__REQUIRED ACTION__
For the word "will", find each line in the entries where it occurs and copy that line.

=== SOURCE DATA ===

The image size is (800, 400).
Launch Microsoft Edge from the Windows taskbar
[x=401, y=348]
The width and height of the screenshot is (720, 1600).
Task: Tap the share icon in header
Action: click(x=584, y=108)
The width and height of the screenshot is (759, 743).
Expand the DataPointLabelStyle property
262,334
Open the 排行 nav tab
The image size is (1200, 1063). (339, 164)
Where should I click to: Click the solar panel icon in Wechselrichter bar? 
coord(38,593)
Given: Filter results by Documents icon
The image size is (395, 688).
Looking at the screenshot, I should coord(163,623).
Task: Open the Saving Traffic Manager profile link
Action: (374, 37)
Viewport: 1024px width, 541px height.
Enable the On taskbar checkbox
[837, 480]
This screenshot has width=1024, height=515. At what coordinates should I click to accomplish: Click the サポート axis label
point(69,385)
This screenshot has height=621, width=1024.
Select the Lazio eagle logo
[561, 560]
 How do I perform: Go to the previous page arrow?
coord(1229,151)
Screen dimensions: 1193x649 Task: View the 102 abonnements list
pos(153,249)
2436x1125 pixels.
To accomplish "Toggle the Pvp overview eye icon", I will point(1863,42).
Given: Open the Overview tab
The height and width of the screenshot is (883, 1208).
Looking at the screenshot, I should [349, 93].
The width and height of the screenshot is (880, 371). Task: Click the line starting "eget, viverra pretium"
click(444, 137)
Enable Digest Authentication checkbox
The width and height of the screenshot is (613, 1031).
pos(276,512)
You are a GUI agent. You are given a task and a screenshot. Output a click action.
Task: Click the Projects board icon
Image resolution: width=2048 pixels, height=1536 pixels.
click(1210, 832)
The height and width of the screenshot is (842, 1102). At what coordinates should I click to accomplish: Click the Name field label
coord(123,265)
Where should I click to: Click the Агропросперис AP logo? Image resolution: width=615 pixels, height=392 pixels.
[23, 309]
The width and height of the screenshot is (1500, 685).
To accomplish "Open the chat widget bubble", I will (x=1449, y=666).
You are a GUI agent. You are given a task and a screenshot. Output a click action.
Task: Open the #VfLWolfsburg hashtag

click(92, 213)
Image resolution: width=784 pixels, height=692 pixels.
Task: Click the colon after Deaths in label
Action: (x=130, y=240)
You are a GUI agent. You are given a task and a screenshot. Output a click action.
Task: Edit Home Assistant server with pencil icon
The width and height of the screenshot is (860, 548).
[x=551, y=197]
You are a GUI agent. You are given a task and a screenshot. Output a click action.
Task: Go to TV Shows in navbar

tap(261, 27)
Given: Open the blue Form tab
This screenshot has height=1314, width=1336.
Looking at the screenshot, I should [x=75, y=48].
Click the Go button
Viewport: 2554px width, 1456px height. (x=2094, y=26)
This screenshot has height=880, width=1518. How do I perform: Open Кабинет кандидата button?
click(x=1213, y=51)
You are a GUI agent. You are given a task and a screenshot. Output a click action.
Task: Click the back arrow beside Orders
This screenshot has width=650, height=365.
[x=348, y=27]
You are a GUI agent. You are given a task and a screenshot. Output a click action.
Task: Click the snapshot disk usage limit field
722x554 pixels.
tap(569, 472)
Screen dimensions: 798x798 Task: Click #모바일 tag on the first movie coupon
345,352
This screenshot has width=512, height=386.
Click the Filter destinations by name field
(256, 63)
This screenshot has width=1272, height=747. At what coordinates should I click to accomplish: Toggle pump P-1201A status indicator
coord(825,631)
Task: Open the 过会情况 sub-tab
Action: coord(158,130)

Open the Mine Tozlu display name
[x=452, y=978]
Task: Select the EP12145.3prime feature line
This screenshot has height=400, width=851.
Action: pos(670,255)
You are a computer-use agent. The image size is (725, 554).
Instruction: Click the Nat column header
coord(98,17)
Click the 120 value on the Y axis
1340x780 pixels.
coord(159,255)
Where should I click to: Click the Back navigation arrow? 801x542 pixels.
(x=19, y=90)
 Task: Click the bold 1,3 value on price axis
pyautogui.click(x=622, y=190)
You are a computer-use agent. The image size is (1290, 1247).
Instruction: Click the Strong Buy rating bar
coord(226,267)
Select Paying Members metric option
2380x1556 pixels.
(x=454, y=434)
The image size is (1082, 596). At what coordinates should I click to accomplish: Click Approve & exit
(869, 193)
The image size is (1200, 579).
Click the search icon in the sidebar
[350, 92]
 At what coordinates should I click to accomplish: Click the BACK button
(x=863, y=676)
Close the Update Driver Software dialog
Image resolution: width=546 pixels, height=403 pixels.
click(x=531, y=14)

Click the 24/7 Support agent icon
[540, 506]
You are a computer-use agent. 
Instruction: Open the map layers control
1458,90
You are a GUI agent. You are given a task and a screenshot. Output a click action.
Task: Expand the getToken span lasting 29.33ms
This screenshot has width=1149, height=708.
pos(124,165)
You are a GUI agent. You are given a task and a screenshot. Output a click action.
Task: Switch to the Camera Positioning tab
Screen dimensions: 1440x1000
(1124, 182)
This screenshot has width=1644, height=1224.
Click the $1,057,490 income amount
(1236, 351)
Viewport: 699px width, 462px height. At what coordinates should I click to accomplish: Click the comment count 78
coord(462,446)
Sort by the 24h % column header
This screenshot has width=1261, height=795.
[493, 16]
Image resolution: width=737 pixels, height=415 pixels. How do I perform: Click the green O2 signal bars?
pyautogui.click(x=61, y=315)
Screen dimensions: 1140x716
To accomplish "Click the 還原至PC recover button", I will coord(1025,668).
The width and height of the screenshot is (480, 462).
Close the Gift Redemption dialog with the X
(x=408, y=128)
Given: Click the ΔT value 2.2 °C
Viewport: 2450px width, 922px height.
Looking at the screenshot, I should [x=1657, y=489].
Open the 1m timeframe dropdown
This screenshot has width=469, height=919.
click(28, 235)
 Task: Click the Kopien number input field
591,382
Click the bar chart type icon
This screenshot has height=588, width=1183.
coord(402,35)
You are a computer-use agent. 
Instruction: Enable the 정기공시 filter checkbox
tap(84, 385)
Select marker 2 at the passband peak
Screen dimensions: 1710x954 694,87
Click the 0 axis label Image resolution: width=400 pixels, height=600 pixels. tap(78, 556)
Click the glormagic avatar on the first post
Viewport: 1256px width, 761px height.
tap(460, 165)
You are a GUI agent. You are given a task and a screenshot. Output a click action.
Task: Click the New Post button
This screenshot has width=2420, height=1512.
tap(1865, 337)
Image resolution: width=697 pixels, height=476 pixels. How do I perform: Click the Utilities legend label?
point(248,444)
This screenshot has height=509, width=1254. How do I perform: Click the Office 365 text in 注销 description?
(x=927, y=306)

===

__ANSWER BOX__
To accomplish "Toggle the Pvp overview eye icon", I will point(1863,42).
To accomplish "Open the chat widget bubble", I will (x=1449, y=666).
To accomplish "Click the 還原至PC recover button", I will coord(1025,668).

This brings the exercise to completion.